> _Material shown_:
*** Begin section ***
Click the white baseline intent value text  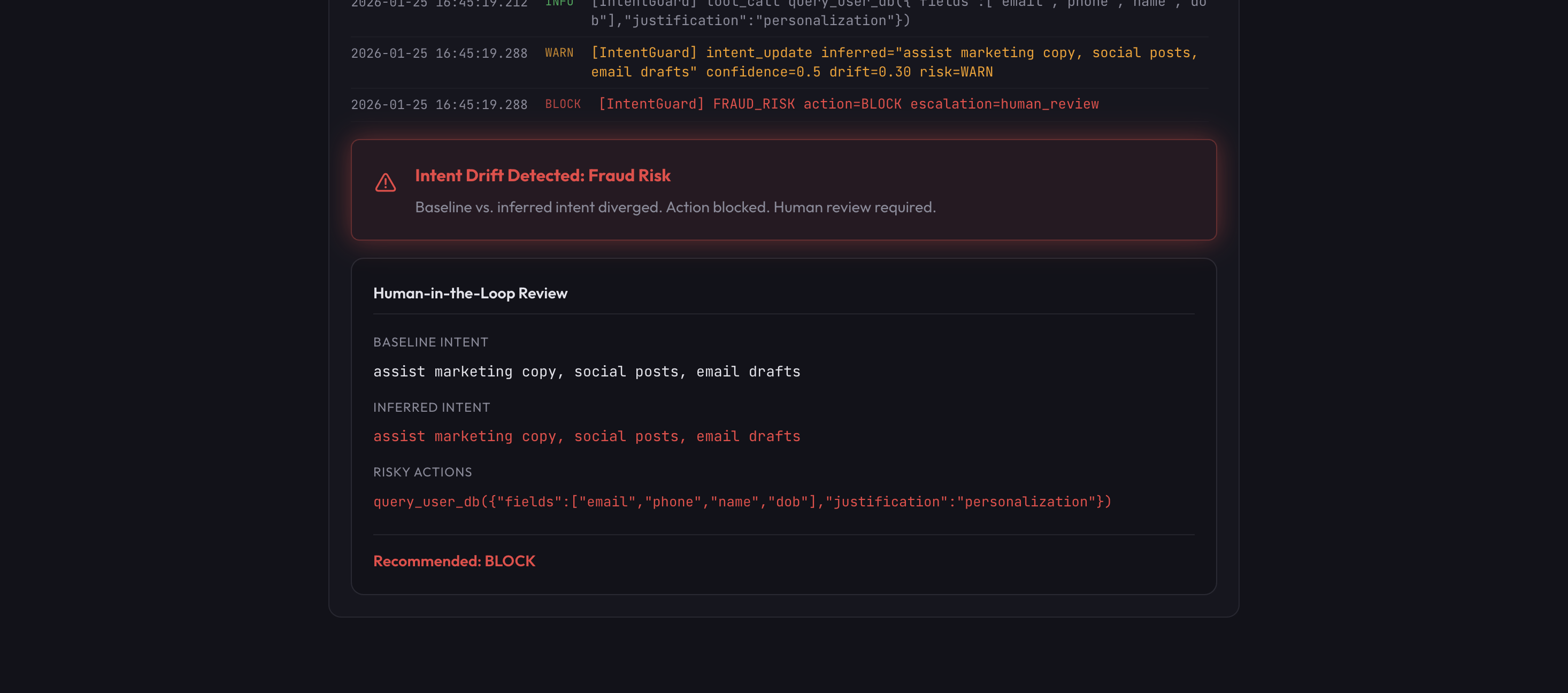pyautogui.click(x=586, y=371)
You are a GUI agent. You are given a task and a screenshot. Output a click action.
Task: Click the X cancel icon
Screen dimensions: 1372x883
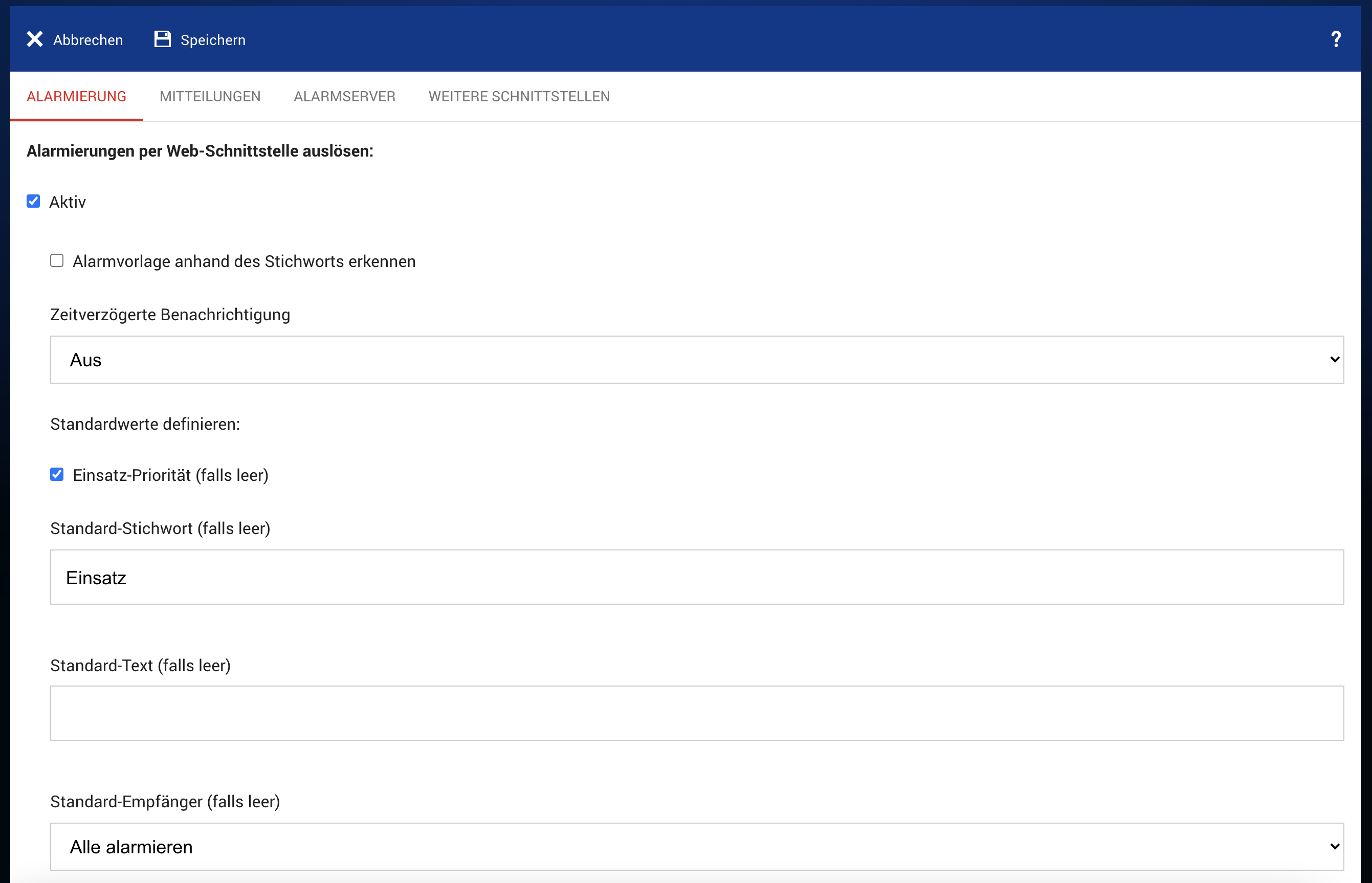coord(35,39)
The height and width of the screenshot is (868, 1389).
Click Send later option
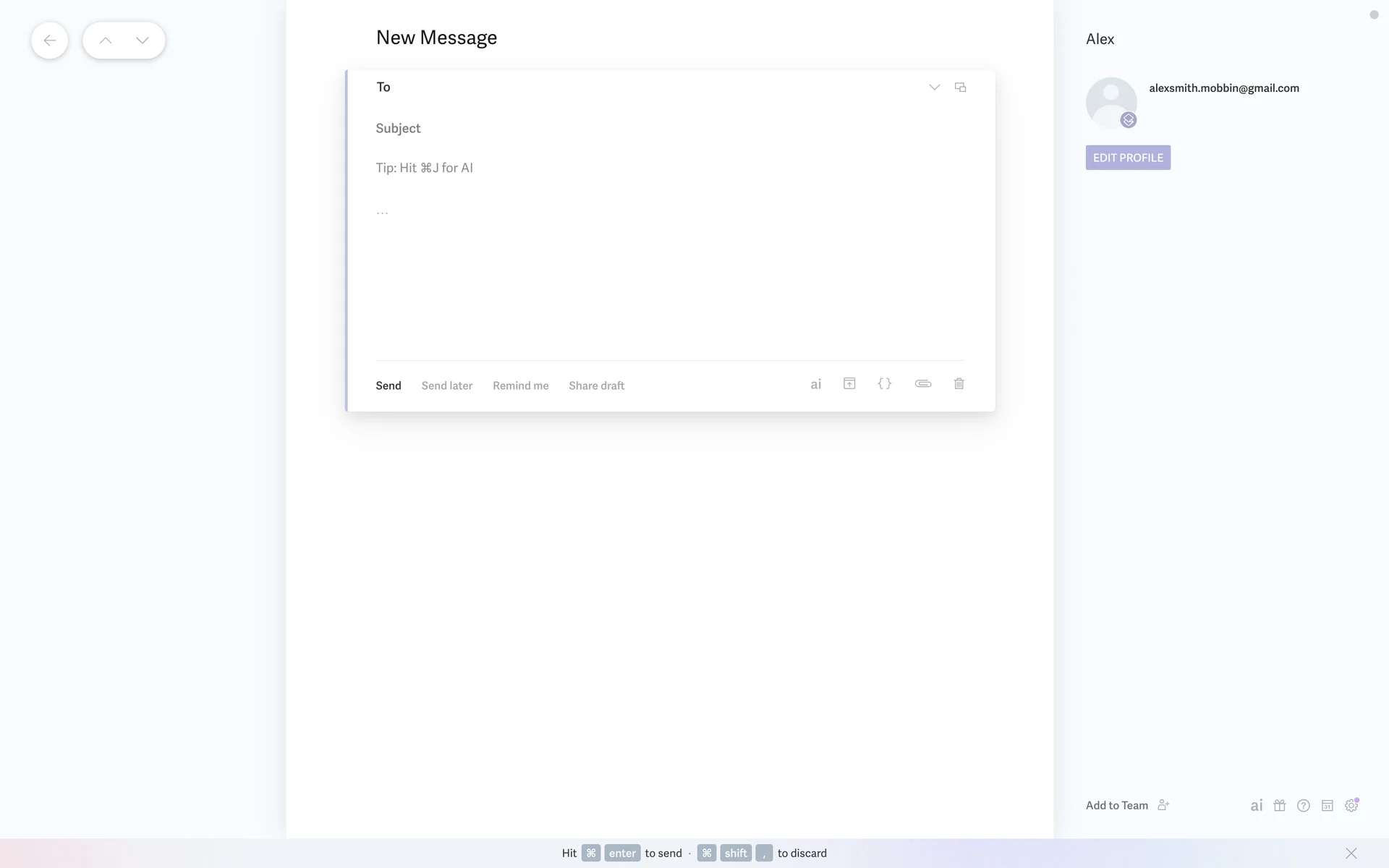[446, 386]
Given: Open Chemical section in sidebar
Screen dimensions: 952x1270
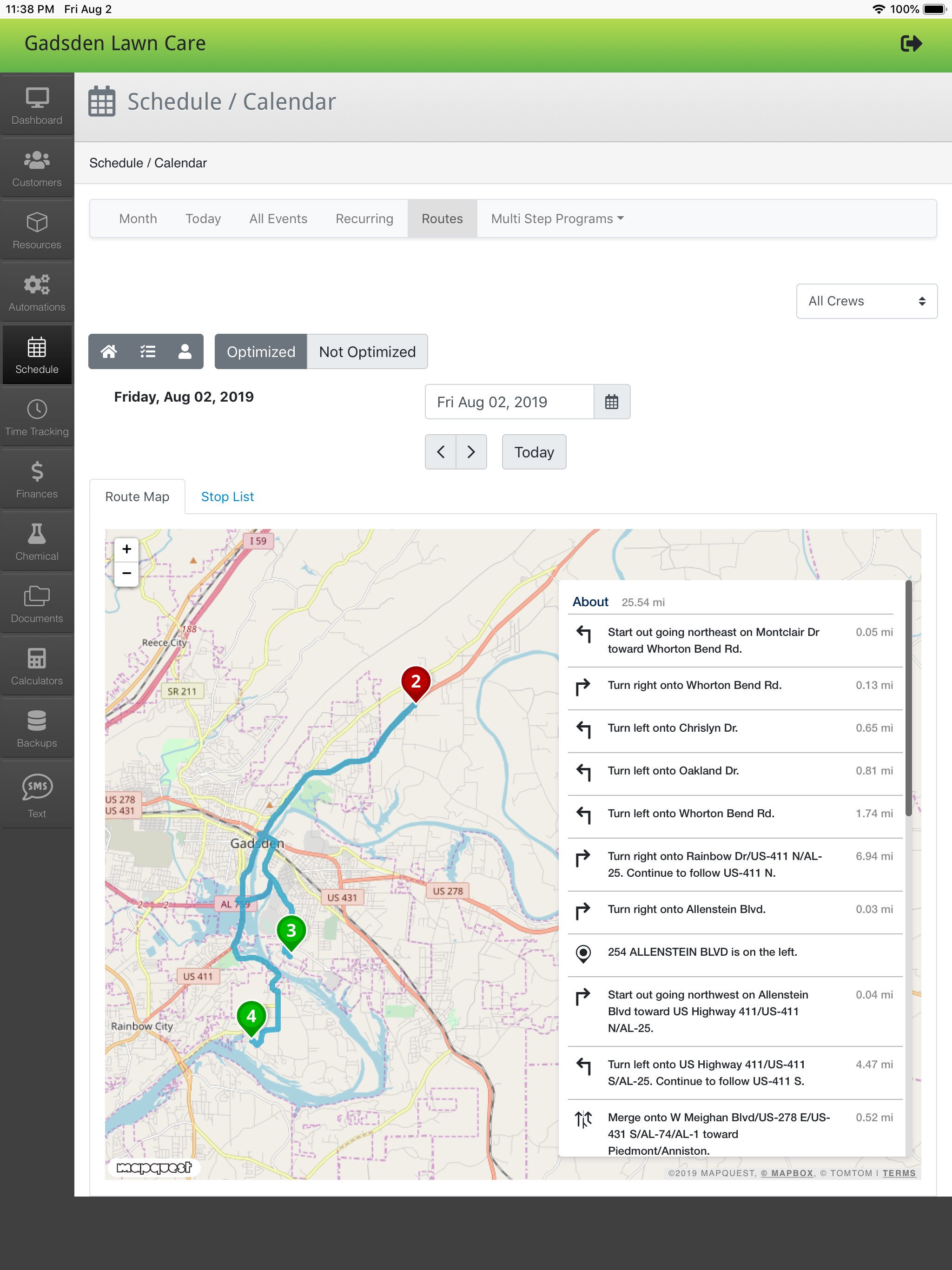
*** End section ***
> _Action item_: In the listing, find every line with the word "screenshot" and state how many there are, nothing more.

> _Exercise response_: 2